Posted: 2007-10-31T04:24:39-07:00
by prh
I would like to have some larger digital photos (eg 24"x18") printed at a lab where they require the images to be maximum quality jpegs scaled at 300ppi. The native resolution of my images is 10.1mpixel so I will need to upsize the images.

I plan to do raw conversion to tiff and convert to jpeg only at the last stage. I'm using Linux.

So, some questions (a site search didn't really reveal what I want):

How can I use ImageMagick to: take a 8 or 16 bit tiff, upsize it to required size, sharpen it, convert to jpeg. Batch processing would be nice.

Also, images need to be colour managed. I can handle that with raw conversion, and can embed printer profile. Will the icc be transferred during conversion?
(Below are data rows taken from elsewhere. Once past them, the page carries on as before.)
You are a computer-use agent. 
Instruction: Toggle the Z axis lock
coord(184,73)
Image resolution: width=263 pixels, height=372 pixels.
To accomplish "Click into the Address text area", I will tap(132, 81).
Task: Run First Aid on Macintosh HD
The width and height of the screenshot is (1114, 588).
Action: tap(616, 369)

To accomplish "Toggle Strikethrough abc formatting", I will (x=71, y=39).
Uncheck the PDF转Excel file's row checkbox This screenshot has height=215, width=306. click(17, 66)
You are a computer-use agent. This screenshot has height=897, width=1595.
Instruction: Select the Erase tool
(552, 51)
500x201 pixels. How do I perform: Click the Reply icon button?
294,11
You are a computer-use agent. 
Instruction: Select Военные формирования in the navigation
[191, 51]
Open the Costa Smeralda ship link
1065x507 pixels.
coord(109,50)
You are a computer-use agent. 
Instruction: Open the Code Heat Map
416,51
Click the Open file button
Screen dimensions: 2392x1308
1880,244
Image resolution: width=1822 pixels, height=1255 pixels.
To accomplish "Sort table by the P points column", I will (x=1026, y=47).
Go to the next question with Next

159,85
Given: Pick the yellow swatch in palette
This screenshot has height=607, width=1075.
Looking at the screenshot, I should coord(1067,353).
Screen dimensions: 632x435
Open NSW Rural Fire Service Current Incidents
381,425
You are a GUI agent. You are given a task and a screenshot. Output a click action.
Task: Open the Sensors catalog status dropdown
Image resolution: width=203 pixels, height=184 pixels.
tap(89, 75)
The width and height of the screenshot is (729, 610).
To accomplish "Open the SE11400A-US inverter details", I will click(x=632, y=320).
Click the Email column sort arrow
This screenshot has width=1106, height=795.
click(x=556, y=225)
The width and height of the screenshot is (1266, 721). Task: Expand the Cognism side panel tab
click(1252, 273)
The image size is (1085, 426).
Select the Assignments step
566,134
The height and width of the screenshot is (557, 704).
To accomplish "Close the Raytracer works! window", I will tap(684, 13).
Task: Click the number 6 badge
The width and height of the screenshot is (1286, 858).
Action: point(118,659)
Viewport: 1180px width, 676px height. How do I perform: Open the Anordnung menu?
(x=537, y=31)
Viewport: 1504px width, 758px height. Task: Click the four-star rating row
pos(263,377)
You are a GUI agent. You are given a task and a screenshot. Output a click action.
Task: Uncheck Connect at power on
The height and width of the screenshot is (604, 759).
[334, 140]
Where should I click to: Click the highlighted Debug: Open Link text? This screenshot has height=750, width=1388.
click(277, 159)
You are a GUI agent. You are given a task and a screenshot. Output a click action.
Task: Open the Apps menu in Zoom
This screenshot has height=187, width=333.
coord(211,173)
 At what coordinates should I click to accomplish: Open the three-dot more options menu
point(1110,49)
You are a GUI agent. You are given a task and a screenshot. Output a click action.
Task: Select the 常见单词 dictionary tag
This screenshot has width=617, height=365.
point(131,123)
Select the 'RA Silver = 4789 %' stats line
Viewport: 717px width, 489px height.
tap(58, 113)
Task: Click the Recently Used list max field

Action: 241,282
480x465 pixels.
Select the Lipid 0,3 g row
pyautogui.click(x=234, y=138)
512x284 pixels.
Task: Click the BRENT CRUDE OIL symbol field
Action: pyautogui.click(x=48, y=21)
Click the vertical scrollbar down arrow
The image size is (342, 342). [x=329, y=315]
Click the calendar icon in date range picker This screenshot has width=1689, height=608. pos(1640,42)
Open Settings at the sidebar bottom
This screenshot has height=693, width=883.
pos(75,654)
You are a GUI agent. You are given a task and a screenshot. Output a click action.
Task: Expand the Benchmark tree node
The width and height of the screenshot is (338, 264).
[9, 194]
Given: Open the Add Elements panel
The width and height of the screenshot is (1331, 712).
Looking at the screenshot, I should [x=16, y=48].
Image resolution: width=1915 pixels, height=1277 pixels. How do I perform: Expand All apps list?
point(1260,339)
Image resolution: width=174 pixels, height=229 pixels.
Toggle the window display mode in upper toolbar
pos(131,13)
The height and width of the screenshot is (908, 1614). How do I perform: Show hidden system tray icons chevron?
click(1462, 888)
Finally, can I expect reasonable results from the conversion? My camera is a dslr with good glass.

Any assistance will be appreciated.

Paul H

Re: Photo enlargement for printing

Posted: 2007-10-31T15:17:01-07:00
by Bonzo
I would guess you want something like this:

Code: Select all

mogrify -profile filename -resize 7200x5400 -density 300 -sharpen -format jpg *.tif
This will resize all tif images in the folder changing the dpi and sharpening them saving as a jpg. I would recomend trying this on some copy images first as it should save to jpg but if you get it wrong mogrify will overwrite the originals. You may need to play with the code to get exactly what you want; I have never used the profile option.

Have a look at the information here http://www.imagemagick.org/script/comma ... hp#profile

Re: Photo enlargement for printing

Posted: 2007-11-01T03:46:15-07:00
by prh
I think I get the idea, and I will probably use "convert" in order to preserve my base images.

Does ImageMagick process options in the order specified in the command line?

Thanks for your assistance, Bonzo.

Paul H

Re: Photo enlargement for printing

Posted: 2007-11-01T09:57:21-07:00
by Bonzo
I beleve IM processes most commands in order and I read some where its better to use sharpen before resize.

I would just try some variations of the code and see what works best for you.

You may also want to change the filter used with your resize.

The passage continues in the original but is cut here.